O MicroMed tem-se dedicado à investigação em Microbiologia Médica, nomeadamente a microrganismos emergentes e ao desenvolvimento de novos meios ou ferramentas de diagnóstico, com base em novas tecnologias disruptivas, numa ponte com a FASTinov, spin-off da Universidade do Porto e do CINTESIS de que é cofundador, financiada pelo Horizonte 2020. Alguns dos principais trabalhos têm sido feitos em áreas como a resistência aos antimicrobianos. Além de patogéneos respiratórios como Legionella pneumophila, que não poderiam estar mais na ordem do dia, a equipa assesta baterias contra outros perigosos inimigos da saúde pública, como o Acinetobacter baumannii e Candida auris.

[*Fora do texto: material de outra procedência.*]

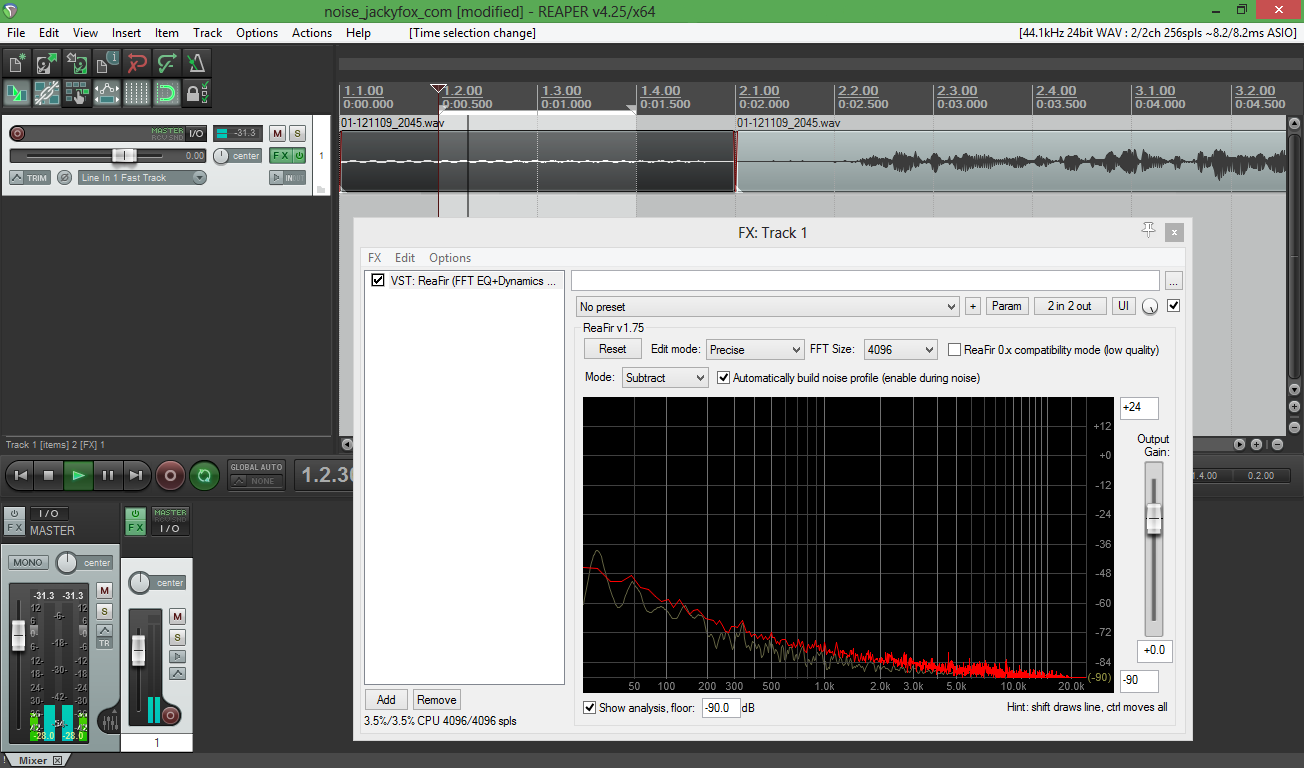1304x768 pixels.
Task: Disable automatically build noise profile checkbox
Action: point(725,378)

“As infeções fúngicas invasivas também não podem ficar para trás. O maior impacto deste novo coronavírus também é, não por acaso, em pessoas mais frágeis, com doenças associadas e com défices imunológicos causados por diferentes razões, como procedimentos médicos, patologias, tratamentos”, nota. E no decurso do internamento por COVID-19, esses agentes emergentes voltam a cobrar um número importante de vidas.
O controlo da infeção em contexto hospitalar é outra prioridade. “Tudo contribui, neste momento, para uma tempestade perfeita em termos de infeções associadas aos cuidados de saúde”, alerta. Também a sustentabilidade e a segurança alimentar são áreas de investigação em curso. “Há uma série de fármacos, como antifúngicos, que são usados na agricultura, mas que despertam resistência cruzada aos antifúngicos usados para tratar humanos. Está tudo ligado, é o que nos diz o conceito de uma só saúde”, diz.
Quanto ao futuro mais imediato, Acácio Rodrigues quer “robustecer cada vez mais a equipa e robustecer cada vez mais o CINTESIS”. Além disso, gostava de ver constituído o novo Laboratório Associado proposto, RISE – Health Research Network From The Lab to The Community, de que faz parte. A longo prazo, prefere não fazer planos: “A pandemia trouxe para a ribalta a noção do imprevisível, do imponderável, do incontornável”.
Que não lhe falte tempo para fazer outras coisas de que gosta, para além do trabalho, como passear no campo, ler e escrever. E quem sabe, um dia, os seus outros escritos, que não os do médico, professor e investigador, vejam a luz do dia.